Éste es el único lugar donde han quedado plasmadas eternamente las presencias de los más reconocidos personajes y de quienes han sido testigos del transcurrir de las épocas en la vida de nuestro país. Donde Porfirio Díaz permanece rodeado de su familia, conviviendo sólo a pocos metros de un matrimonio emblemático, el de Diego y Frida. También aportan su presencia Benito Juárez y Francisco I. Madero al mismo tiempo que la Catrina posa junto a su creador José Guadalupe Posadas entre las construcciones arquitectónicas que nos ubican en la etapa de la Colonia y repentinamente también nos llevan a la representación de un México moderno.

Es la Alameda Central de la Ciudad de México de Diego Rivera pintada en 1947, que converge entre lo real y lo onírico; hechos y personas retratadas en este lugar que identifica ese tradicional paseo dominical de "las personas decentes”, como se solía decir en la época porfiriana.

Las fuentes vigilan atentas a las personas que por aquí caminan. Los árboles están al pendiente de todo lo que ocurre en ésta su casa. Y cómo no hacerlo si durante más de 300 años han estado aquí, habitando este lugar al cual cuidan con celo.
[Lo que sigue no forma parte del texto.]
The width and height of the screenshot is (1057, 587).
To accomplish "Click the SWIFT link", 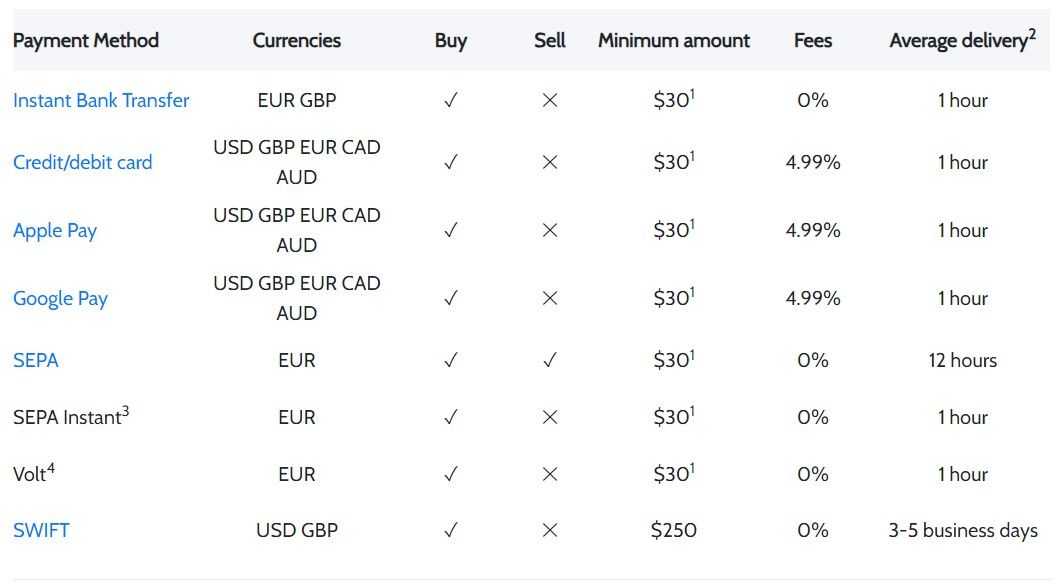I will tap(41, 530).
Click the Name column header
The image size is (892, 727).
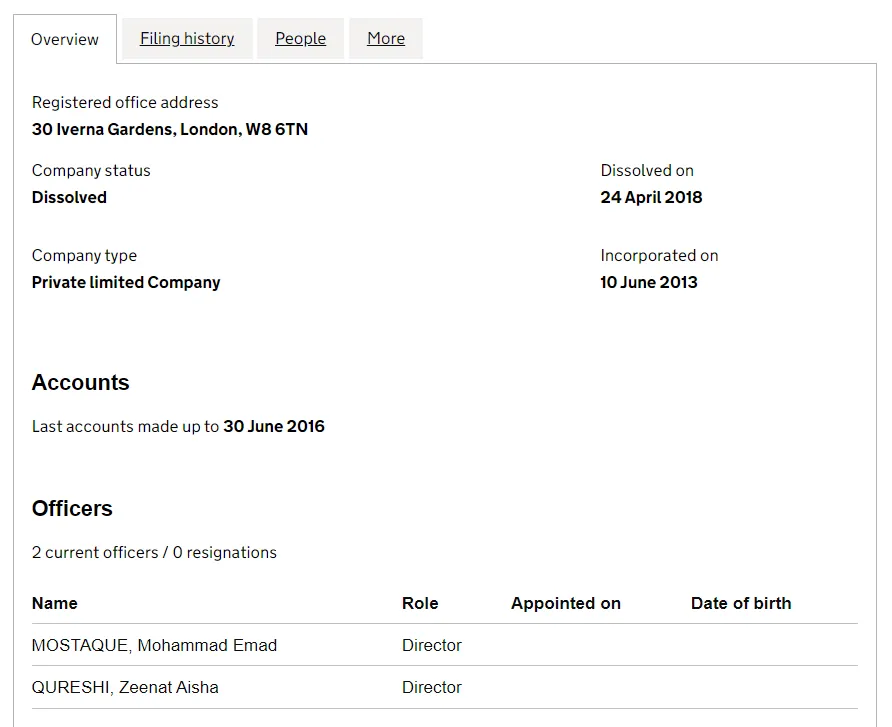pos(54,603)
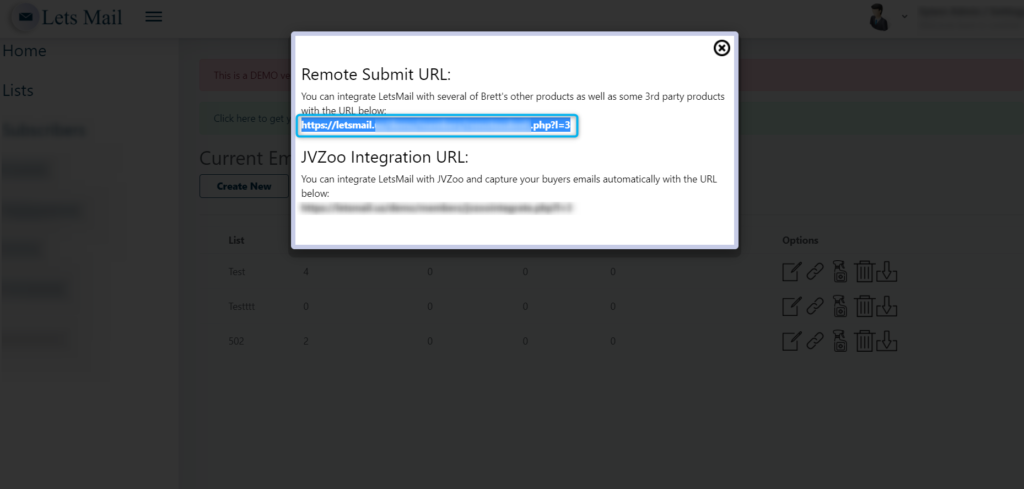Download the 502 list subscribers
The height and width of the screenshot is (489, 1024).
tap(886, 341)
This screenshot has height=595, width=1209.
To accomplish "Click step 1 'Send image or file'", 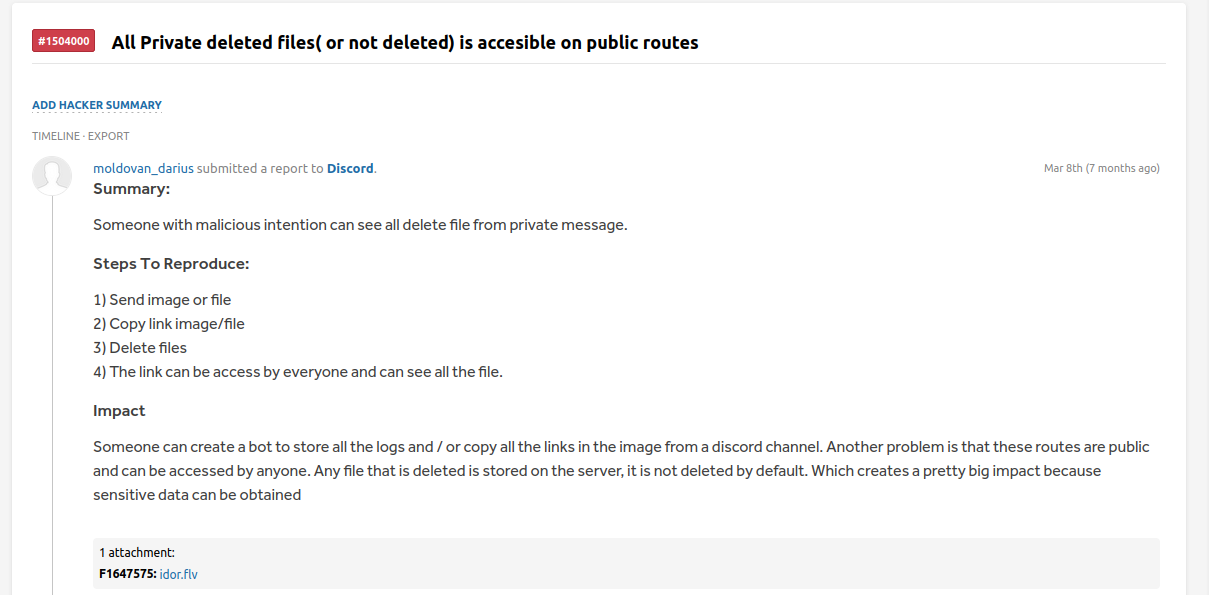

Las estatuas y monumentos, los andadores y las jardineras, permanecen a la expectativa, llenando el entorno con un ambiente nublado, triste y silencioso.

Aquí ha pasado de todo. Comenzando por brindar esparcimiento y recreación a la población, pasando por ser un lugar de pastoreo de caballos y hoguera de la inquisición, hasta convertirse en un atractivo lugar de vida nocturna en el Distrito Federal actual. La Alameda tiene una larga historia para contar, toda una vida dentro de sus bancas, sus arbustos, y los sonidos que a lo largo de siglos han quedado atrapados aquí; voces amorosas, violentas y risueñas, han hecho de este lugar su casa.

En el siglo XVI, cuando el Virrey Luis de Velasco ordenó su creación, originalmente sería una obra destinada a embellecer la vista de la Ciudad de México y que a la vez brindara un lugar en donde los pobladores encontraran libertad y distracción, algo que los sacara de la rutina. La idea parecía buena y el objetivo trazado era ideal, ya que al no haber muchos habitantes, se podría disfrutar muy bien de éste, el primero y más antiguo parque público de la Ciudad de México.


Cuando el Virrey Velasco culminó su mandato, la Alameda, que originalmente sólo conservaba el nombre, ya que no tenía como vegetación principal álamos, decayó, a tal punto que llegó a ser usado como zona de pastoreo de caballos. Quién lo diría, donde ahora se encuentra el monumento a Beethoven, quizá antes sólo había excremento equino.

Con el paso de los años, los arreglos estéticos principales llegaron por parte de la Emperatriz Carlota de Bélgica, esposa del Emperador Maximiliano de Habsburgo, quien mejoró la jardinería del lugar con la siembra de una gran cantidad de rosas y la donación de la fuente de Venus conducida por Céfiros. Un toque femenino, pero, que sin duda realzó la vista del parque, aún más vistoso con la introducción de un sistema de iluminación en 1868, por parte de Benito Juárez.

Las mejoras tuvieron sus repercusiones a nivel internacional con la propuesta del poeta liberal William Cullen Bryant y que tuvo eco en las ideas de los urbanistas, la de “construir un parque público como el alma de la estructura urbana de la ciudad de Nueva York… inspirada en la Alameda de la ciudad de México, precisamente por ser un espacio de uso público. Así es, junto con otros grandes parques del mundo la Alameda inspiró la creación del famoso Central Park de Nueva York.” (Legorreta, Jorge. Bryant: poeta defensor de Juárez y creador del Central Park inspirado en la Alameda. La Jornada, Jueves 7 de octubre de 2004.)

Al cambiar radicalmente, la Alameda pasó de ser sólo un parque de recreación a convertirse en símbolo de la capital mexicana. Faltaba la cereza en el pastel: el Palacio de Bellas Artes y el Hemiciclo a Juárez, obras dispuestas por Porfirio Díaz, quien retomó como objetivo realzar la belleza del lugar.

La Alameda Central ha sido desde su creación un sitio de reunión de todas las clases de la sociedad mexicana por igual, donde se convive en un espacio cubierto por árboles y arrullado por fuentes de personajes mitológicos que miran cambiar las modas e ideas de cada época, desde la intolerancia religiosa, hasta la vertiginosa modernidad de nuestro tiempo.